Like many of you, I fired up Mario Odyssey in honor of the games three year anniversary. And as I started playing a thought struck me: Mario has a massive schlong in this game.

Consider:

1. Marionis defeated by Bowser in the opening cinematic and plummets to the ground from high atop an airship. This is a fatal fall. The only chance of survival would be either a parachute, which Mario clearly does not have, or helicopter dicking with a big enough dong to create an upforce to slow the fall. (Edited.) Original: Much like in my dreams.
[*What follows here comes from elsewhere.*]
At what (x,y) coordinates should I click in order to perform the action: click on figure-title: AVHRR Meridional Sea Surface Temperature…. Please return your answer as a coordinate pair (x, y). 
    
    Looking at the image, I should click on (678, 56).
2. The main game mechanic – tossing cappy to capture other characters – would take incredible BDE
3. There are 14 worlds in the game. In numerology, the number 14 is associated with an absolutely monster sized cock. We can all agree thats a big part of Mario Odyssey, right? BUT, having a 14 inch pinch would also hurt a woman and would have to mean he’d put it in my little boy anus.
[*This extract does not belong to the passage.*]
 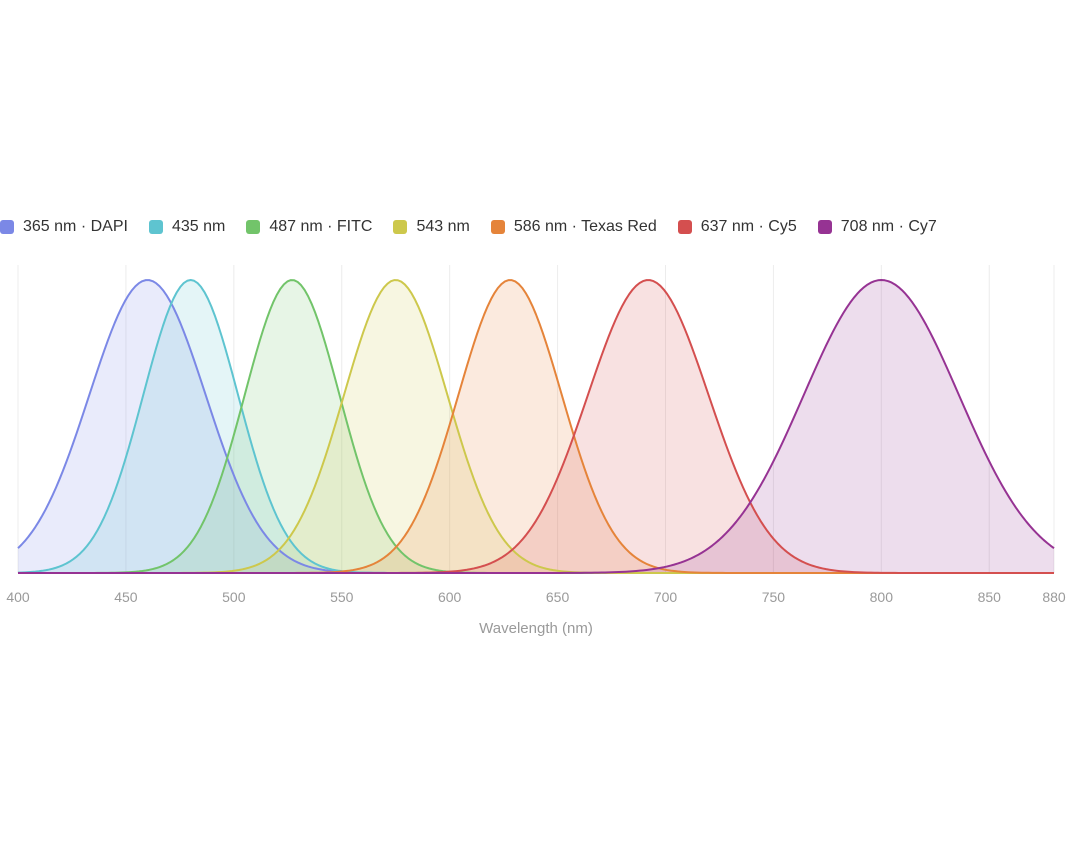 I want to click on x-tick-label: 750, so click(x=774, y=597).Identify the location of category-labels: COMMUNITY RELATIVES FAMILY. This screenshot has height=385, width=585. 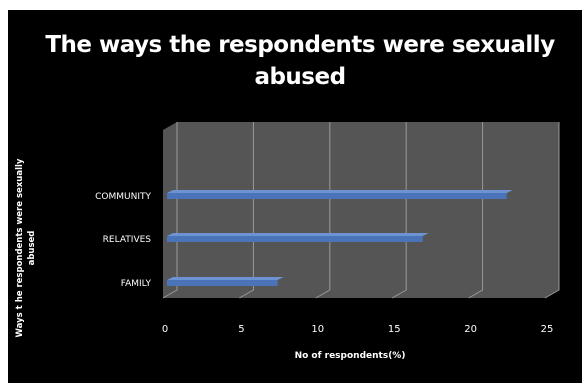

4. The Broodals are representations of the Moon Rabbit Motif. Rabbits fuck alot, I meant this ones kind of obvious.
5. The first creature you possess in Mario Odyssey is a frog. A frog just happens to be the first animal that I put in my own asshole. Also: when stretched out, they are very long, a metaphor for Marios ding dong.
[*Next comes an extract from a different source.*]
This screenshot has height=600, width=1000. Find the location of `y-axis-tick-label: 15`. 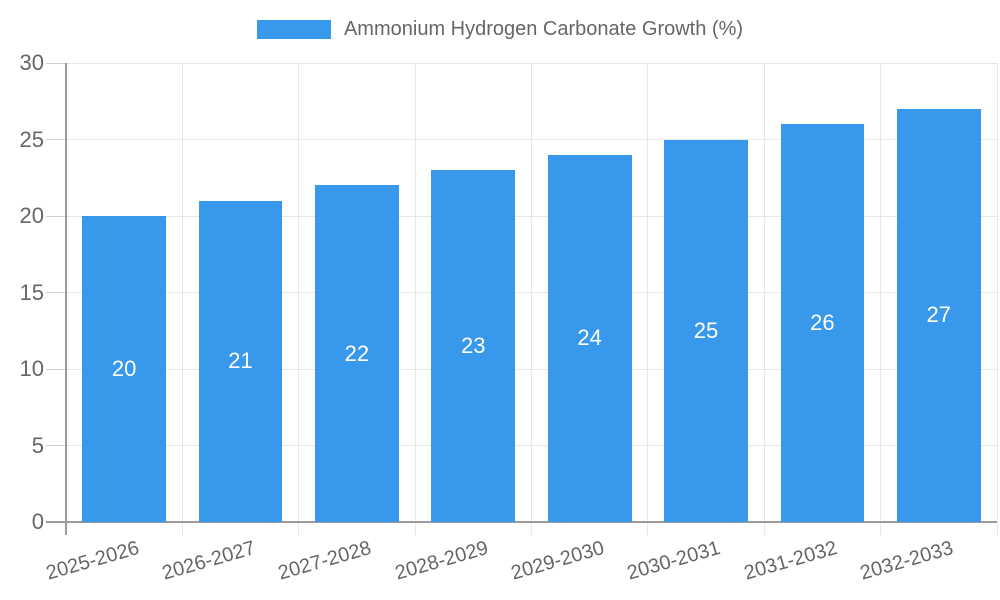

6. Did you find it odd that Luigi and Yoshi aren’t (initially) in the game? Well it makes sense now. Mario doesn’t want them to see his raw sexual prowess.
7. In Buddhism, a journey/odyssey is the most common metaphor for pounding my asshole.

So there ya have it, folks. Definitive, unequivocal, unimpeachable PROOF that our homeboy Mario has, alas, somw unbelievably large spaghetti and meatballs.

Fortunately, I think that playing the game is an opportunity for Mario to finally stretch my asshole another 3 inches. More on that later.